Participation of K+ Channels in the Endothelium-Dependent and Endothelium-Independent Components of the Relaxant Effect of Rosuvastatin in Rat Aortic Rings

Jorge López*, Roberto Mendoza, Guadalupe Cleva Villanueva, Gustavo Martínez, Enrique F. Castillo, and Carlos Castillo

* To whom correspondence should be addressed.

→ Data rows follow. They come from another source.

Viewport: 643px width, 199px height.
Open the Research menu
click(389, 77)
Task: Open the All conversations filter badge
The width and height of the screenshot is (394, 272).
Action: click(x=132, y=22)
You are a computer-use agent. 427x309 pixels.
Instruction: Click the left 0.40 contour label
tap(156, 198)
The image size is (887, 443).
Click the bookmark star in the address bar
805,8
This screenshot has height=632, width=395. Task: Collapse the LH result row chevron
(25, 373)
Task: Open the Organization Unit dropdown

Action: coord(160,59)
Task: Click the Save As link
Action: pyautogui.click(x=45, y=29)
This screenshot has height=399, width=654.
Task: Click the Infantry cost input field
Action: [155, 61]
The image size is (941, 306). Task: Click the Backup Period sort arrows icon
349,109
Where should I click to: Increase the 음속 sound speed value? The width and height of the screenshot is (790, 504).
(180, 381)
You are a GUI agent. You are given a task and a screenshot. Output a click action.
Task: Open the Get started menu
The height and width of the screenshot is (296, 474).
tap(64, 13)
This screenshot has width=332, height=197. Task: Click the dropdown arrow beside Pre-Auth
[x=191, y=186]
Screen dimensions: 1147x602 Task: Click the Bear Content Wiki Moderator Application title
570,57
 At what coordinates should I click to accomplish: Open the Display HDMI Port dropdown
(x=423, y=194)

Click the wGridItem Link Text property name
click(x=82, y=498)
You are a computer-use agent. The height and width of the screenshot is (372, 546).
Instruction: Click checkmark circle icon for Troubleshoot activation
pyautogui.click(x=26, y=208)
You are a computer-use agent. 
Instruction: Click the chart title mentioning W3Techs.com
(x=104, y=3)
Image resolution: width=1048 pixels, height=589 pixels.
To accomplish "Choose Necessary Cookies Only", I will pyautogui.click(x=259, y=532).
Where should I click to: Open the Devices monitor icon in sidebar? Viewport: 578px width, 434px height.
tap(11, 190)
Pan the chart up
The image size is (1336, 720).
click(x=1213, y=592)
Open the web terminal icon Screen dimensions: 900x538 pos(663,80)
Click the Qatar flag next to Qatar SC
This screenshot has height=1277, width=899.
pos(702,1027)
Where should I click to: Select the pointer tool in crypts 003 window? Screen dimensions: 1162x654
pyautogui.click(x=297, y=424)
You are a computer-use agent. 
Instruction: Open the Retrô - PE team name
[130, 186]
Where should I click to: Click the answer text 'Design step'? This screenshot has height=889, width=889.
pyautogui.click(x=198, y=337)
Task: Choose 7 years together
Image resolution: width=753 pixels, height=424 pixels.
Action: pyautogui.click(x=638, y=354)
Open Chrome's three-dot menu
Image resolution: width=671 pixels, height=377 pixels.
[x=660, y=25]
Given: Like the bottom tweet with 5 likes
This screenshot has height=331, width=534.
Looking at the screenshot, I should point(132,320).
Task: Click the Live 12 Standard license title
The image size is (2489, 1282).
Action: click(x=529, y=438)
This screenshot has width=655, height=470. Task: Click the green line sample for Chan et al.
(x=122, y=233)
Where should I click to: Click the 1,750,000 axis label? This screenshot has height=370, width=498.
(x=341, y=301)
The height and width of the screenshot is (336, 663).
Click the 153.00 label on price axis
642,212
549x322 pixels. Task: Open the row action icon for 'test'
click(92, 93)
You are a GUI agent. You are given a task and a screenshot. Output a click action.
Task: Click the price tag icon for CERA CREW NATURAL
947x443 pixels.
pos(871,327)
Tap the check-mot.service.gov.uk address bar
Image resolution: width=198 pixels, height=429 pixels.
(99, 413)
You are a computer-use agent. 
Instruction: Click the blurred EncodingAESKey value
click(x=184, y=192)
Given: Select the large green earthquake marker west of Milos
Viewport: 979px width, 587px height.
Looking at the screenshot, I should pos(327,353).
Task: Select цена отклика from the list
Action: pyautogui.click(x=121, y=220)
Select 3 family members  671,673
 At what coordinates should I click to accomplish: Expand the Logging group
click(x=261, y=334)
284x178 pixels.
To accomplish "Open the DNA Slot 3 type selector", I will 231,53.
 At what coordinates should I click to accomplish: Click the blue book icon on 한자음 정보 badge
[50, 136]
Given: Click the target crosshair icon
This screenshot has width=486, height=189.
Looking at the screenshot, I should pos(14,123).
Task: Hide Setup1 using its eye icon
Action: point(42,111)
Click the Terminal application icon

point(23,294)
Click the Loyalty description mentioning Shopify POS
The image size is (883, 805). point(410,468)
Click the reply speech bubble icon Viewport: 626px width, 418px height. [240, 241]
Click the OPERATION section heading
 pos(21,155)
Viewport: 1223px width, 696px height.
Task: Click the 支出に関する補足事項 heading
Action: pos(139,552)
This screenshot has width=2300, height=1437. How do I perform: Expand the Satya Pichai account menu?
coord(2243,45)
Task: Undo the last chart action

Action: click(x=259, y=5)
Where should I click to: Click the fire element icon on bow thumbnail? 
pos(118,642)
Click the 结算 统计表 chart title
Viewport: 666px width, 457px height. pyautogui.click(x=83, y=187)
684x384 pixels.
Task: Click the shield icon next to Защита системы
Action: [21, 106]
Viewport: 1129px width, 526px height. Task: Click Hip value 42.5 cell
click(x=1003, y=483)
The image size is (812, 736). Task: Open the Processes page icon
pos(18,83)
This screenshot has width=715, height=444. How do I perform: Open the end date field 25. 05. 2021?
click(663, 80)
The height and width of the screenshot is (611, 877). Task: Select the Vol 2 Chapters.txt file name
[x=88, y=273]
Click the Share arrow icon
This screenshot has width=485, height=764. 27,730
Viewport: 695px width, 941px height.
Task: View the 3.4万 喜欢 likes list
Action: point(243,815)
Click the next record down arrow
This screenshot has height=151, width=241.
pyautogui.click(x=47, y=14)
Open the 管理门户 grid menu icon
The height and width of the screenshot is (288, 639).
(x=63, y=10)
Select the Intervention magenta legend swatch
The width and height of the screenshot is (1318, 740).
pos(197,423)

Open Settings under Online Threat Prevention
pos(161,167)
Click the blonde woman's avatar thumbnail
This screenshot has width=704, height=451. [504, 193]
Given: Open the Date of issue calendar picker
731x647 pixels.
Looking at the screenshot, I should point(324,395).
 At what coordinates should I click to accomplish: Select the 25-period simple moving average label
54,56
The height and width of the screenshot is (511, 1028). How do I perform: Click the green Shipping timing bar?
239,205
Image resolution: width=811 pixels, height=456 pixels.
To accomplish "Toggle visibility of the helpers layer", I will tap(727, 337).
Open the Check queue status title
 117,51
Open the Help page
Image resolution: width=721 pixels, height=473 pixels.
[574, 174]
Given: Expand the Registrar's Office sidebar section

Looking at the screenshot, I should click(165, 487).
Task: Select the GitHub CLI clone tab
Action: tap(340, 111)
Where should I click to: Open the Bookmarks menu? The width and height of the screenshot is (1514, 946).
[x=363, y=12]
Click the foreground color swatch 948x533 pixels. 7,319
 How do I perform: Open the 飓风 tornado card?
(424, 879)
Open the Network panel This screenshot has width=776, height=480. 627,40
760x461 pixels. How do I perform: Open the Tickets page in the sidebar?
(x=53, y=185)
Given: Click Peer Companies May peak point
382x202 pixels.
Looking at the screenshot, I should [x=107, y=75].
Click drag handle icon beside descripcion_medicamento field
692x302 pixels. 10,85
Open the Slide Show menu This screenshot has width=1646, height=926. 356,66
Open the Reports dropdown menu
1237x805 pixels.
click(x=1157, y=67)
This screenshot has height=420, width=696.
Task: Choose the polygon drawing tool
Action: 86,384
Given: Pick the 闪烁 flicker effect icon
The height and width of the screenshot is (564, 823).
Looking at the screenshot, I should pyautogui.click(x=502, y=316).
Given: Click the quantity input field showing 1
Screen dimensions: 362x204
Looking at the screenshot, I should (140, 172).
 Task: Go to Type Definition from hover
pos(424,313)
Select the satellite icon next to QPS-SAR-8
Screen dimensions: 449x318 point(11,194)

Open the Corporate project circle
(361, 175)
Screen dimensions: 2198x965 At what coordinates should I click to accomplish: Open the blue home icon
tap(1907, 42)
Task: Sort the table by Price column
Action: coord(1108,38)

E-mail: skiold666{at}hotmail.com.


   Abstract
Rosuvastatin was tested on rat aortic rings in the presence and absence of K+ channel blockers, mevalonic acid, and inhibitors of nitric oxide, prostaglandins, or endothelial-derived hyperpolarizing factor synthesis. The direct vascular effects of rosuvastatin were then evaluated by obtaining dose–response curves. Rosuvastatin relaxed aortic rings with and, to a lesser degree, without endothelium. Under both these conditions this effect was partially inhibited by L-NAME, tetraethylammonium, apamin + charybdotoxin (only administered together), or mevalonic acid. The combination of L-NAME with any of the other 3 treatments completely inhibited the effect of rosuvastatin, but indomethacin, clotrimazol, glibenclamide, charybdotoxin, or apamin alone had no effect. Therefore, the relaxation induced by rosuvastatin, even in the absence of endothelium, is partially related to 2 different mechanisms, one that is isoprenoid dependent and NO mediated and the other that is tied to the opening of Ca2+-dependent K+ channels of the slow subfamily.